In its work, The Arbinger Institute emphasizes the changing of individual and cultural mindset, which is always the pivotal element in all deep and lasting human growth. When—and only when—mindsets change, interpersonal relations can be healed, businesses can grow in efficiency and productivity, and conflicts within and among nations can be resolved.
The Institute provides its services to businesses, schools, care-taking and rehabilitation institutions (including orphanages, treatment facilities, prisons, hospitals, and nursing homes), governments, psychotherapists and counselors, and families. Without such practical applications, Warner believe, theory goes off-track because then it lacks the continuing correctives and insights that come from living experience.
The practical side of Warner’s life has been devoted to and shared with his wife, Susan, and their large family—they have ten children and 50 grandchildren—and to humanitarian and other volunteer causes. Warner has served for many years as advisor to a wilderness survival treatment program for troubled youth, called the Anasazi Foundation. And during recent years he and Susan have been assisting and supporting educational, small business, and missionary projects in West Africa, where they lived in 2012 and 2013.

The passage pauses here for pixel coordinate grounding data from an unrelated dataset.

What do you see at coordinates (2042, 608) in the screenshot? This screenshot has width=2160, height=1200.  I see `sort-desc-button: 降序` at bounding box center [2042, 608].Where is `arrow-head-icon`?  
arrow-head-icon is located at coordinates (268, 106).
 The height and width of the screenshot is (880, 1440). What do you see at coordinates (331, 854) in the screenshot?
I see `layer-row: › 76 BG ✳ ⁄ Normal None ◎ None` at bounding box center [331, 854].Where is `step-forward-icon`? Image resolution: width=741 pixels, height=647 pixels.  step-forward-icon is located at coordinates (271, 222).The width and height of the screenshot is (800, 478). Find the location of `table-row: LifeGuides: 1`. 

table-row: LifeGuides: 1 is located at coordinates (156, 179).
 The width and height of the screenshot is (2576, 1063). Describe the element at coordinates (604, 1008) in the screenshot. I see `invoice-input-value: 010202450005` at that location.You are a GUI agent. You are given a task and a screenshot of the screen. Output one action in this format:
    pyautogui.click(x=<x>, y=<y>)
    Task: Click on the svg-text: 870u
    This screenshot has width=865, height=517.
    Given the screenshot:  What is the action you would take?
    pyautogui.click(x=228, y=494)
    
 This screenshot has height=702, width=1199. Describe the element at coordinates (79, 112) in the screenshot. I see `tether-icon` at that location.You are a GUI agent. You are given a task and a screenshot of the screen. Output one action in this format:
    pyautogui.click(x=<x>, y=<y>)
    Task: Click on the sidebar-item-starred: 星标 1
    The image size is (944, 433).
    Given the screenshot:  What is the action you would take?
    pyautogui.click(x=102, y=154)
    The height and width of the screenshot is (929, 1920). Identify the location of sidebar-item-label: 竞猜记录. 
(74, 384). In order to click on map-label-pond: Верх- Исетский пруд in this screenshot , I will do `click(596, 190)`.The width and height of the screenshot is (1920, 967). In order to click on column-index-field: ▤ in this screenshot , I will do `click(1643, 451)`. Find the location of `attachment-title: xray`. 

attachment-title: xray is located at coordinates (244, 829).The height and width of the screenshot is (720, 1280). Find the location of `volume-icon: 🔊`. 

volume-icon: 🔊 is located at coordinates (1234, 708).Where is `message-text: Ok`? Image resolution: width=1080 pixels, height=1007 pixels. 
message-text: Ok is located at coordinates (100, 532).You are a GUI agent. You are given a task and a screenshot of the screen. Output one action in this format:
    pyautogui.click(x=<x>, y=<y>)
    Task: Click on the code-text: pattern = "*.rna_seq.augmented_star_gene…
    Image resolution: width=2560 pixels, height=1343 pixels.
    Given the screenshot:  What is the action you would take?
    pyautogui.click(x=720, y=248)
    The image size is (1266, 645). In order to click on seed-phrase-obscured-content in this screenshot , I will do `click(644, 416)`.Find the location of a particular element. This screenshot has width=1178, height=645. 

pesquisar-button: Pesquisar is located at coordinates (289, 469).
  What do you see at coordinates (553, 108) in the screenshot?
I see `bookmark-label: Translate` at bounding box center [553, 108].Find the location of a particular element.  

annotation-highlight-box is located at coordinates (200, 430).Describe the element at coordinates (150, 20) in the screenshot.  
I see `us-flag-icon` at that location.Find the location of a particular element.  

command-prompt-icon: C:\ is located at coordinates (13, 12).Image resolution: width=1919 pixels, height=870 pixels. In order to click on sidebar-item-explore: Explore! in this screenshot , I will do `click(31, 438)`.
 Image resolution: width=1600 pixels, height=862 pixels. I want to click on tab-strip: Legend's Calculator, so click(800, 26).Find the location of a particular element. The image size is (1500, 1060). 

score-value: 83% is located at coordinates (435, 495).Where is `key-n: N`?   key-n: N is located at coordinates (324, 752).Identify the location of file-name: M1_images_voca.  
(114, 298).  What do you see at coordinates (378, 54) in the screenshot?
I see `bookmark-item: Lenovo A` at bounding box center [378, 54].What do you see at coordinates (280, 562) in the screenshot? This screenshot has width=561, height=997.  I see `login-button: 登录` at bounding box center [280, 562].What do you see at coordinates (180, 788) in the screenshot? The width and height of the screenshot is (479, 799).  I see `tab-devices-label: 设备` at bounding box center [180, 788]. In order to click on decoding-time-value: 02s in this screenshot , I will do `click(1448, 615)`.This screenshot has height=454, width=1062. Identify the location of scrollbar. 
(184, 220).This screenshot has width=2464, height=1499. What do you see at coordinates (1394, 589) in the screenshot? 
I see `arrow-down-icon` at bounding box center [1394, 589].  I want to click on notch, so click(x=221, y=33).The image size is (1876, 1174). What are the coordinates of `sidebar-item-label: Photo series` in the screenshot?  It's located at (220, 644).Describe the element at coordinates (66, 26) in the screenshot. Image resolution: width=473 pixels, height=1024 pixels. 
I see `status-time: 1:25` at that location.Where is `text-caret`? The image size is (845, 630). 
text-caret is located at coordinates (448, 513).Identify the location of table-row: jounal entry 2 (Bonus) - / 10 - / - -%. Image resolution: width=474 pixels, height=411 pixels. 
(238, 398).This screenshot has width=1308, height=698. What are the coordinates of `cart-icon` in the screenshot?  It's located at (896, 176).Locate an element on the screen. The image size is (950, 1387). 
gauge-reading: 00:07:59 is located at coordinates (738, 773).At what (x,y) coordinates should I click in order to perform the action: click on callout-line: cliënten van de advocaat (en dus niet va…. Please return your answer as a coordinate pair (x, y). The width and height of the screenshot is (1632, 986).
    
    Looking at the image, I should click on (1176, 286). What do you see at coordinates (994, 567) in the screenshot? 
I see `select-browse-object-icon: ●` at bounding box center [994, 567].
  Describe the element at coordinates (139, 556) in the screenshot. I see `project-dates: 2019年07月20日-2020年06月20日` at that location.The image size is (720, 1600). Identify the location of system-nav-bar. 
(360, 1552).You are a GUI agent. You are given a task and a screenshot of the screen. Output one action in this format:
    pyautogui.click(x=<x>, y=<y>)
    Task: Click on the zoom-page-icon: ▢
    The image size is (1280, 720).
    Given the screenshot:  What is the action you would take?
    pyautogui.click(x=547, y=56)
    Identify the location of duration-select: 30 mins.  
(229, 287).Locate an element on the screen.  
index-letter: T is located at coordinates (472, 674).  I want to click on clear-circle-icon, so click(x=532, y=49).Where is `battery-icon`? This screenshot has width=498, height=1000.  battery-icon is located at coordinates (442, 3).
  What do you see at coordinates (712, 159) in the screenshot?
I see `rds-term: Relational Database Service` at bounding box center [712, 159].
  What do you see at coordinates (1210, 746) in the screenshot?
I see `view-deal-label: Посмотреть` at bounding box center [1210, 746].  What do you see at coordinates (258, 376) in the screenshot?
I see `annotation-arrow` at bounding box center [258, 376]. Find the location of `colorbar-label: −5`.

In 2001 Warner published the book, Bonds That Make Us Free: Healing Our Relationships, Coming to Ourselves. In this book he sought to make the non-technical content of his work accessible to a broad audience. About that same time Berrett-Kohler published The Arbinger Institute’s best-selling book, Leadership and Self-deception, which has sold over 1.5 million copies, and since then two other important books relation to mindset change have appeared: The Anatomy of Peaceand The Outward Mindset.